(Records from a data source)
-=-=-=-=-

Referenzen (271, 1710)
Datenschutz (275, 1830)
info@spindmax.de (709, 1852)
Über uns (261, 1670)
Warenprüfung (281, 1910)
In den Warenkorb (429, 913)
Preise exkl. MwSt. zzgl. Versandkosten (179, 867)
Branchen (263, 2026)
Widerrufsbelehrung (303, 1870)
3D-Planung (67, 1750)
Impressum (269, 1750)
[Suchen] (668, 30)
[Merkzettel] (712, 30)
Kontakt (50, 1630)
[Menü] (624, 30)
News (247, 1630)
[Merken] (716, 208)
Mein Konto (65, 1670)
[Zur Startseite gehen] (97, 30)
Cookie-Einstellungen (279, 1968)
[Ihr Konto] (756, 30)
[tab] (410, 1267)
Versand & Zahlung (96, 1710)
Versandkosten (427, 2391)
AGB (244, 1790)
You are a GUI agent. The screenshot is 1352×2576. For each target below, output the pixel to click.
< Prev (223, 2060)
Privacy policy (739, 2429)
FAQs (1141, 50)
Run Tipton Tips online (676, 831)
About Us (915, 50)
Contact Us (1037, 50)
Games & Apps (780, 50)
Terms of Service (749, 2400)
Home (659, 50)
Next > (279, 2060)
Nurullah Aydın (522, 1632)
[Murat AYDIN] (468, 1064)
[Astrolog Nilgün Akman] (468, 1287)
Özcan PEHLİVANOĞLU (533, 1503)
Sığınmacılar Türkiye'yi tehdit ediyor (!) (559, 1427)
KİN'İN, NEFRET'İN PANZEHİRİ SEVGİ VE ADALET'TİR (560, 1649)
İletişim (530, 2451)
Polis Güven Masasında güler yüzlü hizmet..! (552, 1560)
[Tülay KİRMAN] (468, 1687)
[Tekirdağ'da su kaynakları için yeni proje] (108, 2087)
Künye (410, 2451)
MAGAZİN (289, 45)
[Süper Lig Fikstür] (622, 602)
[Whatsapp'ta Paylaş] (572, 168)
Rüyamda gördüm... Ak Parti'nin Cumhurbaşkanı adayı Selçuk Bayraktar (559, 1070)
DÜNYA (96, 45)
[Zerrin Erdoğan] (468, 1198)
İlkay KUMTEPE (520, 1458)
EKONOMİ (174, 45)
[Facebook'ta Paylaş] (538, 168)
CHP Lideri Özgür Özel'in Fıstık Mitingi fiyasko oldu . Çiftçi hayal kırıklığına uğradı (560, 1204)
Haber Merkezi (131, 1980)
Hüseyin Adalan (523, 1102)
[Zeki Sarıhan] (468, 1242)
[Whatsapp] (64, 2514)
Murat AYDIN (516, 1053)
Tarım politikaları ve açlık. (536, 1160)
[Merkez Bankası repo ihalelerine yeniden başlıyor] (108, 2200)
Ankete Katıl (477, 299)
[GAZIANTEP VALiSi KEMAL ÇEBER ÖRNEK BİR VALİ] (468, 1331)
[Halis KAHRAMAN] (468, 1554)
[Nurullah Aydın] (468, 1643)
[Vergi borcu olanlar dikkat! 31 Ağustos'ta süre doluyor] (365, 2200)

-=-=-=-=-

Each record above is to be restated word for word.

YOUR RESPONSE:
Referenzen (271, 1710)
Datenschutz (275, 1830)
info@spindmax.de (709, 1852)
Über uns (261, 1670)
Warenprüfung (281, 1910)
In den Warenkorb (429, 913)
Preise exkl. MwSt. zzgl. Versandkosten (179, 867)
Branchen (263, 2026)
Widerrufsbelehrung (303, 1870)
3D-Planung (67, 1750)
Impressum (269, 1750)
[Suchen] (668, 30)
[Merkzettel] (712, 30)
Kontakt (50, 1630)
[Menü] (624, 30)
News (247, 1630)
[Merken] (716, 208)
Mein Konto (65, 1670)
[Zur Startseite gehen] (97, 30)
Cookie-Einstellungen (279, 1968)
[Ihr Konto] (756, 30)
[tab] (410, 1267)
Versand & Zahlung (96, 1710)
Versandkosten (427, 2391)
AGB (244, 1790)
You are a GUI agent. The screenshot is 1352×2576. For each target below, output the pixel to click.
< Prev (223, 2060)
Privacy policy (739, 2429)
FAQs (1141, 50)
Run Tipton Tips online (676, 831)
About Us (915, 50)
Contact Us (1037, 50)
Games & Apps (780, 50)
Terms of Service (749, 2400)
Home (659, 50)
Next > (279, 2060)
Nurullah Aydın (522, 1632)
[Murat AYDIN] (468, 1064)
[Astrolog Nilgün Akman] (468, 1287)
Özcan PEHLİVANOĞLU (533, 1503)
Sığınmacılar Türkiye'yi tehdit ediyor (!) (559, 1427)
KİN'İN, NEFRET'İN PANZEHİRİ SEVGİ VE ADALET'TİR (560, 1649)
İletişim (530, 2451)
Polis Güven Masasında güler yüzlü hizmet..! (552, 1560)
[Tülay KİRMAN] (468, 1687)
[Tekirdağ'da su kaynakları için yeni proje] (108, 2087)
Künye (410, 2451)
MAGAZİN (289, 45)
[Süper Lig Fikstür] (622, 602)
[Whatsapp'ta Paylaş] (572, 168)
Rüyamda gördüm... Ak Parti'nin Cumhurbaşkanı adayı Selçuk Bayraktar (559, 1070)
DÜNYA (96, 45)
[Zerrin Erdoğan] (468, 1198)
İlkay KUMTEPE (520, 1458)
EKONOMİ (174, 45)
[Facebook'ta Paylaş] (538, 168)
CHP Lideri Özgür Özel'in Fıstık Mitingi fiyasko oldu . Çiftçi hayal kırıklığına uğradı (560, 1204)
Haber Merkezi (131, 1980)
Hüseyin Adalan (523, 1102)
[Zeki Sarıhan] (468, 1242)
[Whatsapp] (64, 2514)
Murat AYDIN (516, 1053)
Tarım politikaları ve açlık. (536, 1160)
[Merkez Bankası repo ihalelerine yeniden başlıyor] (108, 2200)
Ankete Katıl (477, 299)
[GAZIANTEP VALiSi KEMAL ÇEBER ÖRNEK BİR VALİ] (468, 1331)
[Halis KAHRAMAN] (468, 1554)
[Nurullah Aydın] (468, 1643)
[Vergi borcu olanlar dikkat! 31 Ağustos'ta süre doluyor] (365, 2200)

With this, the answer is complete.